Authors Ding Y, Zhou Z, Ha C, Zhang X, Pan S, He Z, Edelman J, Wang D, Yang Y, Zhang X, Duan W, Yang T, Qiu J, Zhou S

Received 10 September 2014

Accepted for publication 3 October 2014

Published 9 January 2015 Volume 2015:9 Pages 425—464

DOI https://doi.org/10.2147/DDDT.S74062

Checked for plagiarism Yes

Review by Single anonymous peer review

Peer reviewer comments 3

Editor who approved publication: Professor Min Li


Yong-Hui Ding,1,2 Zhi-Wei Zhou,2,3 Chun-Fang Ha,1 Xue-Yu Zhang,1 Shu-Ting Pan,4 Zhi-Xu He,3 Jeffrey L Edelman,2 Dong Wang,5 Yin-Xue Yang,6 Xueji Zhang,7 Wei Duan,8 Tianxin Yang,9 Jia-Xuan Qiu,4 Shu-Feng Zhou2,3

1Department of Gynecology, General Hospital of Ningxia Medical University, Yinchuan, People’s Republic of China; 2Department of Pharmaceutical Sciences, College of Pharmacy, University of South Florida, Tampa, FL, USA ; 3Guizhou Provincial Key Laboratory for Regenerative Medicine, Stem Cell and Tissue Engineering Research Center and Sino-US Joint Laboratory for Medical Sciences, Guiyang Medical University, Guiyang, 4Department of Oral and Maxillofacial Surgery, The First Affiliated Hospital of Nanchang University, Nanchang, 5Cancer Center, Daping Hospital and Research Institute of Surgery, Third Military Medical University, Chongqing, 6Department of Colorectal Surgery, General Hospital of Ningxia Medical University, Yinchuan, 7Research Center for Bioengineering and Sensing Technology, University of Science and Technology Beijing, Beijing, People’s Republic of China; 8School of Medicine, Deakin University, Waurn Ponds, Australia; 9Department of Internal Medicine, University of Utah and Salt Lake Veterans Affairs Medical Center, Salt Lake City, UT, USA

Abstract: Ovarian cancer is a leading killer of women, and no cure for advanced ovarian cancer is available.
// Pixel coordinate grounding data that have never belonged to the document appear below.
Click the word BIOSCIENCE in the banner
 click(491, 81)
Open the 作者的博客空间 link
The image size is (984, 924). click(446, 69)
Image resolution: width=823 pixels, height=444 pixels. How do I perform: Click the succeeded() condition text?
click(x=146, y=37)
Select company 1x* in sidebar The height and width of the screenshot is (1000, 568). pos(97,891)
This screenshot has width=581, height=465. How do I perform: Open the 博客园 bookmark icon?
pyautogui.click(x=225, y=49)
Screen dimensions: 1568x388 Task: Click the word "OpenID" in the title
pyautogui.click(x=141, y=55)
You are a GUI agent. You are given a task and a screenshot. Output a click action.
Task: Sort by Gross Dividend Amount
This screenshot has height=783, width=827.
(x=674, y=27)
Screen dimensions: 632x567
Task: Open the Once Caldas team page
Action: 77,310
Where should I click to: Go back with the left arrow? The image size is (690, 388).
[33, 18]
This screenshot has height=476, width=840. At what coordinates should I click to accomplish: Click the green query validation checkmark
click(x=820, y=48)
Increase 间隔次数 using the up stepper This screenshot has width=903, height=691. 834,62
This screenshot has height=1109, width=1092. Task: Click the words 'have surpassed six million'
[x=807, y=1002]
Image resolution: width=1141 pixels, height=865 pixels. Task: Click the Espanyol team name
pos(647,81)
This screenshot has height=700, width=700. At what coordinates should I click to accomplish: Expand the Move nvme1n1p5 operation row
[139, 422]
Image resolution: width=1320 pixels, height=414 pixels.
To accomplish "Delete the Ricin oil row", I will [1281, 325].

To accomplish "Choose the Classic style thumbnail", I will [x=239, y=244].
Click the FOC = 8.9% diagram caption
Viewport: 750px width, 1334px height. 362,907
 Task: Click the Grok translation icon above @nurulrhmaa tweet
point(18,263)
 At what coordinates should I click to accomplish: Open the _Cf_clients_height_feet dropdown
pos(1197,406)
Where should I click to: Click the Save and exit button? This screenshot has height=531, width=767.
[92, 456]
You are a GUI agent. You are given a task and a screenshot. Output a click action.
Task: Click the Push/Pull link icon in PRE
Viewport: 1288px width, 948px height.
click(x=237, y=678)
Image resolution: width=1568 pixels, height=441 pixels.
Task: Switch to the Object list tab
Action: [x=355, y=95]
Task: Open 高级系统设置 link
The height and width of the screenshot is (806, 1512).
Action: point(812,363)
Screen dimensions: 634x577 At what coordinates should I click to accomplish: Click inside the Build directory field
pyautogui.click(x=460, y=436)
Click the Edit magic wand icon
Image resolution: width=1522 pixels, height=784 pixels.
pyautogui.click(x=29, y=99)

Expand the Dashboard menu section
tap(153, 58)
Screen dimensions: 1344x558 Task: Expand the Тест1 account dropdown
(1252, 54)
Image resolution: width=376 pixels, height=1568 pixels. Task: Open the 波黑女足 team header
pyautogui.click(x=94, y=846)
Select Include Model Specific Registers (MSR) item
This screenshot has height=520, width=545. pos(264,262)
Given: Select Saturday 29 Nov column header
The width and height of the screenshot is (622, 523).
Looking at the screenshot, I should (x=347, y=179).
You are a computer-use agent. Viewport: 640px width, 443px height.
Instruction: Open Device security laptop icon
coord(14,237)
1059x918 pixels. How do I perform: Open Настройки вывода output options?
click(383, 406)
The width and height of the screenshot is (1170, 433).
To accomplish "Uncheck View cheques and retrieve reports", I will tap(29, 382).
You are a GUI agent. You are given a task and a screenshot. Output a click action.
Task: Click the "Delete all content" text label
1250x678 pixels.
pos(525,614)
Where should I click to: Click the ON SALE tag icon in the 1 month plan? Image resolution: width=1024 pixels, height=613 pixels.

Alisertib (ALS), a selective Aurora kinase A (AURKA) inhibitor, has shown potent anticancer effects, and is under clinical investigation for the treatment of advanced solid tumor and hematologic malignancies. However, the role of ALS in the treatment of ovarian cancer remains unclear. This study investigated the effects of ALS on cell growth, apoptosis, autophagy, and epithelial to mesenchymal transition (EMT), and the underlying mechanisms in human epithelial ovarian cancer SKOV3 and OVCAR4 cells. Our docking study showed that ALS, MLN8054, and VX-680 preferentially bound to AURKA over AURKB via hydrogen bond formation, charge interaction, and π-π stacking. ALS had potent growth-inhibitory, proapoptotic, proautophagic, and EMT-inhibitory effects on SKOV3 and OVCAR4 cells. ALS arrested SKOV3 and OVCAR4 cells in G2/M phase and induced mitochondria-mediated apoptosis and autophagy in both SKOV3 and OVCAR4 cell lines in a concentration-dependent manner. ALS suppressed phosphatidylinositol 3-kinase/protein kinase B (Akt)/mammalian target of rapamycin (mTOR) and p38 mitogen-activated protein kinase pathways but activated 5′-AMP-dependent kinase, as indicated by their altered phosphorylation, contributing to the proautophagic activity of ALS. Modulation of autophagy altered basal and ALS-induced apoptosis in SKOV3 and OVCAR4 cells. Further, ALS suppressed the EMT-like phenotype in both cell lines by restoring the balance between E-cadherin and N-cadherin. ALS downregulated sirtuin 1 and pre-B cell colony enhancing factor (PBEF/visfatin) expression levels and inhibited phosphorylation of AURKA in both cell lines. These findings indicate that ALS blocks the cell cycle by G2/M phase arrest and promotes cellular apoptosis and autophagy, but inhibits EMT via phosphatidylinositol 3-kinase/Akt/mTOR-mediated and sirtuin 1-mediated pathways in human epithelial ovarian cancer cells. Further studies are warranted to validate the efficacy and safety of ALS in the treatment of ovarian cancer.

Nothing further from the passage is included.